表 S2: 在全部死因、高血压和心肌梗死三个预测任务中，对比使用七种疾病混合数据训练的 HeLM 模型与仅使用目标疾病数据训练的 HeLM 模型的验证 AUC 和 AUPRC 结果。所有模型均基于包含 14 项临床与健康指标的扩展特征集进行训练。AUC/AUPRC 平均值及 95% 置信区间通过 1,000 次自助采样计算得出。加粗单元格表示在特定表型和输入特征集下性能最优的模型，其统计学显著性通过配对自助采样检验确定。

Phenotype	Model	AUPRC
All Cause	HeLM (Mixture) 0.71	(0.68-0.75) 0.18 (0.14-0.23)
Mortality	HeLM (Single Task)	0.71 (0.67-0.74) 0.17 (0.13-0.22)
Hypertension HeLM	(Mixture) HeLM Single Task)	0.79 (0.77-0.81) 0.69 9(0.66-0.72) 0.79 (0.78-0.81) 0.69 (0.66-0.73)
Myocardial	HeLM (Mixture)	0.73 (0.69-0.77) 0.15 (0.12-0.19)
Infarction	HeLM (Single	Task) 0.72 (0.68-0.76) 0.16 (0.13-0.21)

表型	模型	AUPRC
全因死亡	HeLM (混合) 0.71	(0.68-0.75) 0.18 (0.14-0.23)
死亡率	HeLM (单任务)	0.71 (0.67-0.74) 0.17 (0.13-0.22)
高血压	HeLM (混合)	0.79 (0.77-0.81) 0.69 (0.66-0.72)
	HeLM (单任务)	0.79 (0.78-0.81) 0.69 (0.66-0.73)
心肌梗死	HeLM (混合)	0.73 (0.69-0.77) 0.15 (0.12-0.19)
	HeLM (单任务)	0.72 (0.68-0.76) 0.16 (0.13-0.21)

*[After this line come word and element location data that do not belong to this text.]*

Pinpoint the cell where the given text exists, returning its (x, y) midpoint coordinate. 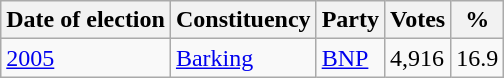
4,916 (418, 58)
Barking (243, 58)
Votes (418, 20)
BNP (350, 58)
% (478, 20)
Date of election (86, 20)
Constituency (243, 20)
Party (350, 20)
2005 (86, 58)
16.9 (478, 58)
Identify which cell holds the provided text, then report its (x, y) central coordinate. 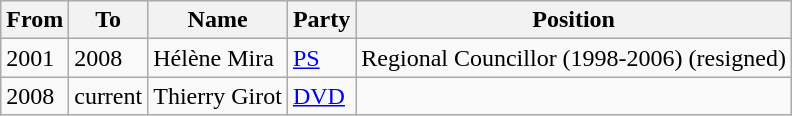
Party (321, 20)
DVD (321, 96)
Thierry Girot (218, 96)
Position (574, 20)
Name (218, 20)
From (35, 20)
Hélène Mira (218, 58)
current (108, 96)
2001 (35, 58)
To (108, 20)
PS (321, 58)
Regional Councillor (1998-2006) (resigned) (574, 58)
Search for the cell housing the specified text and yield its [X, Y] center coordinate. 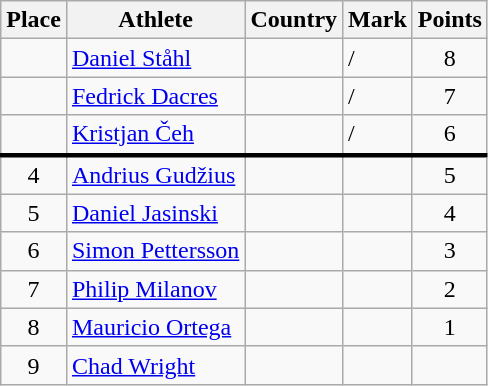
Athlete [155, 20]
Country [294, 20]
Kristjan Čeh [155, 135]
1 [450, 327]
Mark [378, 20]
Points [450, 20]
Chad Wright [155, 365]
Place [34, 20]
Daniel Ståhl [155, 58]
9 [34, 365]
2 [450, 289]
Daniel Jasinski [155, 213]
3 [450, 251]
Mauricio Ortega [155, 327]
Simon Pettersson [155, 251]
Fedrick Dacres [155, 96]
Andrius Gudžius [155, 174]
Philip Milanov [155, 289]
Extract the [X, Y] coordinate from the center of the cell holding the provided text.  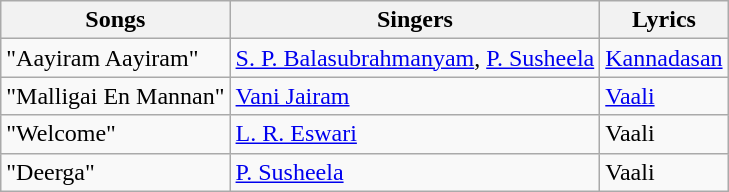
Vani Jairam [415, 96]
"Aayiram Aayiram" [116, 58]
Lyrics [664, 20]
Songs [116, 20]
P. Susheela [415, 172]
L. R. Eswari [415, 134]
Singers [415, 20]
"Malligai En Mannan" [116, 96]
S. P. Balasubrahmanyam, P. Susheela [415, 58]
Kannadasan [664, 58]
"Welcome" [116, 134]
"Deerga" [116, 172]
Provide the [X, Y] coordinate of the cell's center where the given text is located.  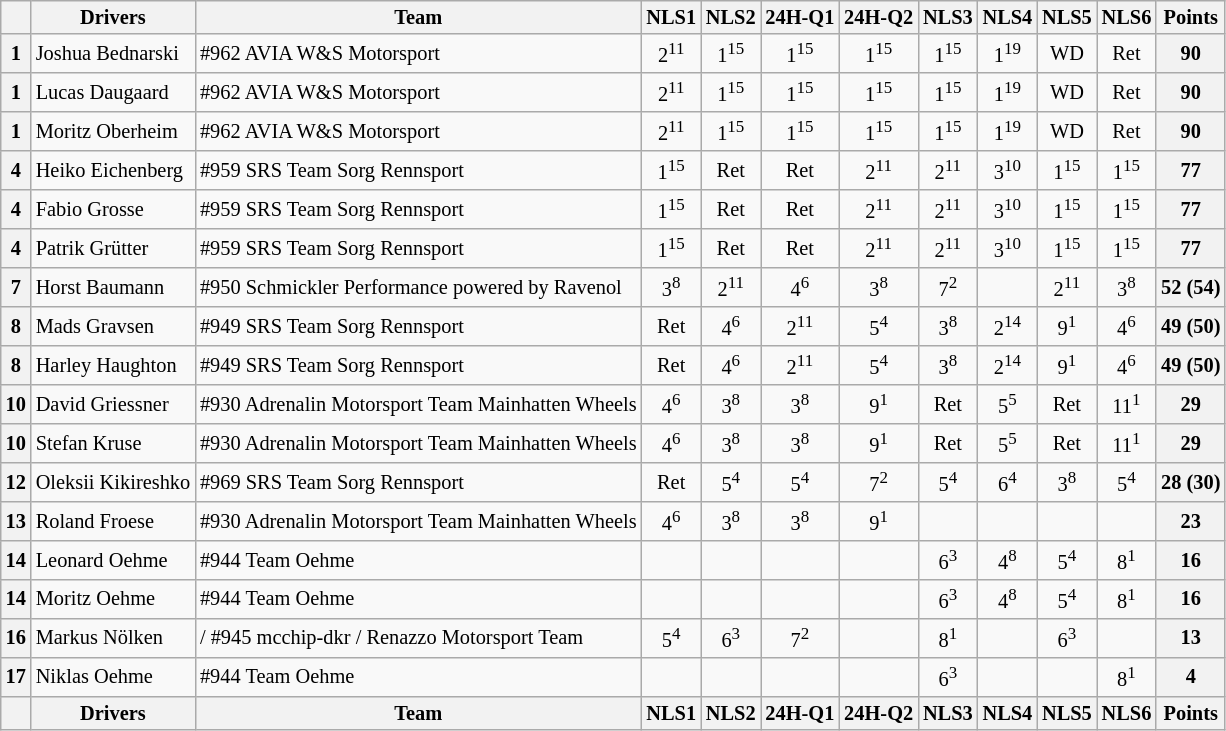
Leonard Oehme [113, 560]
#950 Schmickler Performance powered by Ravenol [418, 288]
Lucas Daugaard [113, 92]
Oleksii Kikireshko [113, 482]
Roland Froese [113, 520]
Stefan Kruse [113, 444]
Patrik Grütter [113, 248]
Fabio Grosse [113, 210]
David Griessner [113, 404]
23 [1190, 520]
64 [1008, 482]
Markus Nölken [113, 638]
Niklas Oehme [113, 676]
Harley Haughton [113, 366]
Horst Baumann [113, 288]
12 [16, 482]
Heiko Eichenberg [113, 170]
Mads Gravsen [113, 326]
28 (30) [1190, 482]
Moritz Oberheim [113, 132]
/ #945 mcchip-dkr / Renazzo Motorsport Team [418, 638]
17 [16, 676]
52 (54) [1190, 288]
7 [16, 288]
Moritz Oehme [113, 598]
Joshua Bednarski [113, 54]
#969 SRS Team Sorg Rennsport [418, 482]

E Differential LLM recommendations based on predicted asthma risk

E 基于预测哮喘风险的差异化大语言模型 (LLM) 推荐

Fig. S3: Exercise recommendation frequency as a function of predicted asthma risk.

图 S3: 运动推荐频率与预测哮喘风险的关系。

F Spearman’s rank correlation between different methods Fig. S4: Spearman’s rank correlation between different methods’ scores across (a) all cause mortality, (b) diabetes, (c) hypertension, and (d) major depression.

图 S4: 不同方法间的Spearman等级相关性 (a) 全因死亡率, (b) 糖尿病, (c) 高血压, (d) 重度抑郁症。

Fig. S5: Spearman’s rank correlation between different methods’ scores across (a) migraine, (b) myocardial infarction, and (c) stroke.

图 S5: 不同方法评分在 (a) 偏头痛、(b) 心肌梗死和 (c) 中风中的斯皮尔曼等级相关性。